A alma arde em fogo
quinta-feira, outubro 8th, 2009
A alma arde em fogo num brilho impossível de verdades desiguais que a consomem e riscam e penetram até seu fim o núcleo final a verdade única que se lhe é possível o poder máximo do espírito a parte dura do ser: não saber. As vírgulas se perderam, pequenos sinais feitos para parar o fluxo da plenitude do texto, meu, não faz sentido parar. Não faz sentido limitar. A obra acompanha o homem, é o homem, o acorrentado faz jorrar correntes das mãos, o livre, vazio, dado vazio ser liberdade, dado o vazio ser pleno por não ter forma. A plenitude é ausência.
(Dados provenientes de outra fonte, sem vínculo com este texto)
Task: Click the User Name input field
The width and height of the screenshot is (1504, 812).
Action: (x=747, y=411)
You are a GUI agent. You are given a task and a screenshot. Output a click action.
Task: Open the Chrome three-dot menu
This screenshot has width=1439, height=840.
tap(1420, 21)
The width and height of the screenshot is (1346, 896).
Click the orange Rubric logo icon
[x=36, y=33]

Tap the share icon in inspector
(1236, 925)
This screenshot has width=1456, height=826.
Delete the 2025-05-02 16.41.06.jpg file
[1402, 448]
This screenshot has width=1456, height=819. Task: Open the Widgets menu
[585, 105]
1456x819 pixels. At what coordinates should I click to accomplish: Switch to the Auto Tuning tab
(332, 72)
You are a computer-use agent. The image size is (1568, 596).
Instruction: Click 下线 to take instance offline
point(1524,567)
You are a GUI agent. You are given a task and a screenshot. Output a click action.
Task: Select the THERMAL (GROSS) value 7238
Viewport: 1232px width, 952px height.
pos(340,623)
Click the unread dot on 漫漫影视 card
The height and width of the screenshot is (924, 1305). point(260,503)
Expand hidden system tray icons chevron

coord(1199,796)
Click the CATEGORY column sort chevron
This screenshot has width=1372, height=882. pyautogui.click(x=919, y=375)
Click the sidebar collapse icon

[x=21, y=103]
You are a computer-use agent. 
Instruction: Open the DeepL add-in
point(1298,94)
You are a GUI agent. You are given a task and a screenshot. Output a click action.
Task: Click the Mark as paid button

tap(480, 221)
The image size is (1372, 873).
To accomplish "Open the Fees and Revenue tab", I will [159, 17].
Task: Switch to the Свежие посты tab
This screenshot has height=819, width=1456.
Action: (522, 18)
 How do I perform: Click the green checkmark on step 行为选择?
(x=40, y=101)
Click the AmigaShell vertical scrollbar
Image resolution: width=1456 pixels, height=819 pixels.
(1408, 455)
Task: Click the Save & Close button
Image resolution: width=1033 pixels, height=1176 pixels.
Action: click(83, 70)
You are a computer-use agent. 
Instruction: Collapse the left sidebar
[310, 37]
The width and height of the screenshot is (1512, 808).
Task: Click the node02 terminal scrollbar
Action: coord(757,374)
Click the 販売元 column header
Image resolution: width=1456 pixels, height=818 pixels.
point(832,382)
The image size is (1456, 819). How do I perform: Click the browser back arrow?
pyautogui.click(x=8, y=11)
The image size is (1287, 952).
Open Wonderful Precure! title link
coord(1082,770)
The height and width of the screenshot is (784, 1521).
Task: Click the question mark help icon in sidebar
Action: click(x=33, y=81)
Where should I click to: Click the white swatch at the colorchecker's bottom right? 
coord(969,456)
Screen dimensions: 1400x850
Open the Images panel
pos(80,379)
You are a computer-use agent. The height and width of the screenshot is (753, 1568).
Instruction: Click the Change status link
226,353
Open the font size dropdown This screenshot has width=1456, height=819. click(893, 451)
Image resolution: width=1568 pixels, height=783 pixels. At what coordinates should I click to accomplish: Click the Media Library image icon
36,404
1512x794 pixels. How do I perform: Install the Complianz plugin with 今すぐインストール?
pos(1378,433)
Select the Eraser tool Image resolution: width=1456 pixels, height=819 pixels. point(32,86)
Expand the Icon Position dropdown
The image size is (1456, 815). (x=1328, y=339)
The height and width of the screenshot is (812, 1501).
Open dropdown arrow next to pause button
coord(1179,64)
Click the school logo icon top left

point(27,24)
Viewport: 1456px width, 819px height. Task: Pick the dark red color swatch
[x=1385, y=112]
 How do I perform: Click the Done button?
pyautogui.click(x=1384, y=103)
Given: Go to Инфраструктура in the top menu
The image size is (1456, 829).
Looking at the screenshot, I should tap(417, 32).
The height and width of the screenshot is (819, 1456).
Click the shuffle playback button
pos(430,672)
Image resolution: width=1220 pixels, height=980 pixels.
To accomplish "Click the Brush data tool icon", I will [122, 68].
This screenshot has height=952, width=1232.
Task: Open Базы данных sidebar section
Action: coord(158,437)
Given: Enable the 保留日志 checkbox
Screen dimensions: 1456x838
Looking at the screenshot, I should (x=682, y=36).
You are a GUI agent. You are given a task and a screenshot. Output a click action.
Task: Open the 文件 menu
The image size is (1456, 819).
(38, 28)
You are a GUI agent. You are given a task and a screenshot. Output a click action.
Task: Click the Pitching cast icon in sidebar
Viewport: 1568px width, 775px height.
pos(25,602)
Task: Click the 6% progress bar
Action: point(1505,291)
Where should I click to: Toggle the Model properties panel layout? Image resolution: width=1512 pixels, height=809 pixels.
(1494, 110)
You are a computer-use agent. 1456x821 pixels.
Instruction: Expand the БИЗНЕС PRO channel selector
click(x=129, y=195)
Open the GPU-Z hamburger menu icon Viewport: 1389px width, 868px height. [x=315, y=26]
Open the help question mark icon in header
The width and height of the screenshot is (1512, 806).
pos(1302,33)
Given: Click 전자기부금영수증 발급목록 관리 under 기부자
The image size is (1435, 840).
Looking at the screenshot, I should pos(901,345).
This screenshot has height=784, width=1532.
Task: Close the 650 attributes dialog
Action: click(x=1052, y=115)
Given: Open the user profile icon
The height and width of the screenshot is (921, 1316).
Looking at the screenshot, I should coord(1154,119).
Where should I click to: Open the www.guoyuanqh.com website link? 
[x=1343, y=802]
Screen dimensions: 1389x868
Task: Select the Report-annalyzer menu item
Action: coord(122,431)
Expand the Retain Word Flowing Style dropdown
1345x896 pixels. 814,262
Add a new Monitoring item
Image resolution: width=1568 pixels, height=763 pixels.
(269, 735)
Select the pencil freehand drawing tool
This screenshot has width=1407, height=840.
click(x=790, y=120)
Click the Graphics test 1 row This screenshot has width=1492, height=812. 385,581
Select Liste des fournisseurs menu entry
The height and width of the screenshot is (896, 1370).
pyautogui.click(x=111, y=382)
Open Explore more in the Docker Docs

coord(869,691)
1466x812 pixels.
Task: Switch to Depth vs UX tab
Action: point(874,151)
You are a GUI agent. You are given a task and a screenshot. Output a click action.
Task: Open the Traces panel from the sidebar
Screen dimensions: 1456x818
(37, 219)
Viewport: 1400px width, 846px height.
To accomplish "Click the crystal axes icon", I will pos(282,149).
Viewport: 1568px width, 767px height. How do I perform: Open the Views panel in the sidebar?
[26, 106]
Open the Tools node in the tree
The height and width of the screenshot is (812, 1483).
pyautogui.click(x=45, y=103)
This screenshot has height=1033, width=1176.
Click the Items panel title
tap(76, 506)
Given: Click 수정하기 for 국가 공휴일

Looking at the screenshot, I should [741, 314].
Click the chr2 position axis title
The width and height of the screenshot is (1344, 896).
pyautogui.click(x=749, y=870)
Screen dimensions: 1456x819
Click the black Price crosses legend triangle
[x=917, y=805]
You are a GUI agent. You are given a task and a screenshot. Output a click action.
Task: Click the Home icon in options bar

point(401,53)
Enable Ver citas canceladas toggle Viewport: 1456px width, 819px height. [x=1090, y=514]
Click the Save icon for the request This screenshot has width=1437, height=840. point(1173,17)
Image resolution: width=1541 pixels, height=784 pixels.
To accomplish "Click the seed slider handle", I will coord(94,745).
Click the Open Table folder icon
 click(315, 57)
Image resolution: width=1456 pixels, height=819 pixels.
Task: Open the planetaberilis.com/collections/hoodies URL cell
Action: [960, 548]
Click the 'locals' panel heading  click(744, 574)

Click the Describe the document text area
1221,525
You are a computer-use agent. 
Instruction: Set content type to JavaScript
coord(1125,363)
Sabe, dá-me a mão, querida, e senta-te comigo à beira do córrego, donde veremos peixes pequenos e feitos de ouro nadarem em torno ao redemoinho. Dá-me agora o braço. Dá-me o tronco. Pois, a cabeça. Quero tudo. Seja tudo. Abandone o que é e venha estar comigo à beira do caminho. Por favor. Mas não, ser não é poder, não se pode ser, meu bem, minha cara, matei um homem ontem à noite, podes ainda me amar? Se não, bem bom assim ser, poderei continuar sem saber se a não-morte, o apego à essa vida imberbe, traria-me você. Não me faça pensar nisso, amor, porque matei um homem e o sangue ainda é fresco na moleira da noite. Ela conhece, ela viu, dizer quem foi diria, se lhe perguntassem.
Mas quem pergunta?
Vê os peixes nadarem? Sim. Nadam porque têm esperança de chegar a um fim seguindo a corrente, mas deságuam no mar, e o que há lá senão mais espaço a preencher, jamais preenchido, que jamais pleno será? Sem que isso signifique, por favor, que o peixe não encontrará seu caminho. Jamais irá achá-lo, mas não por isso. A água guia-te, sei que sabes, mas jamais encontras fim porque não estás preparada para ele, jamais assossega teu coração porque não quer sossegá-lo. Se não é de tua vontade, porque desejar parar?
Querida, oiça, quando cantam os pássaros sabem as gentes avisadas que é chegado o momento de despedir-se. Vieste até aqui comigo, à beira, mas não contigo mais quero estar nessas margens se não puder mergulhar no abismo profundo e mareado do ser. Tornas-te importante por ser uma ausência que sinto. Tornas-te ausência por eu ausentar-me de mim e, com a alma em fogos, ir visitar-te para que não se sintas só. Pois não sabes, mas tão mais és importante a mim tu que eu que não me parece necessário estar aqui para viver. Antes eu aí e contigo, antes eu abraçando-te, mesmo pondo-me a abraçar o vazio, que sozinho estar e não poder tocar-te nem mesmo em meus mais esperançosos sonhos.
Joga-te no rio e desce a nadar com os seres do mar. Jamais contigo vou, pois minha alma está quente demais. Não quero a água secar, não quero a alma apagar. Adeus, querida, e obrigado por todos os peixes.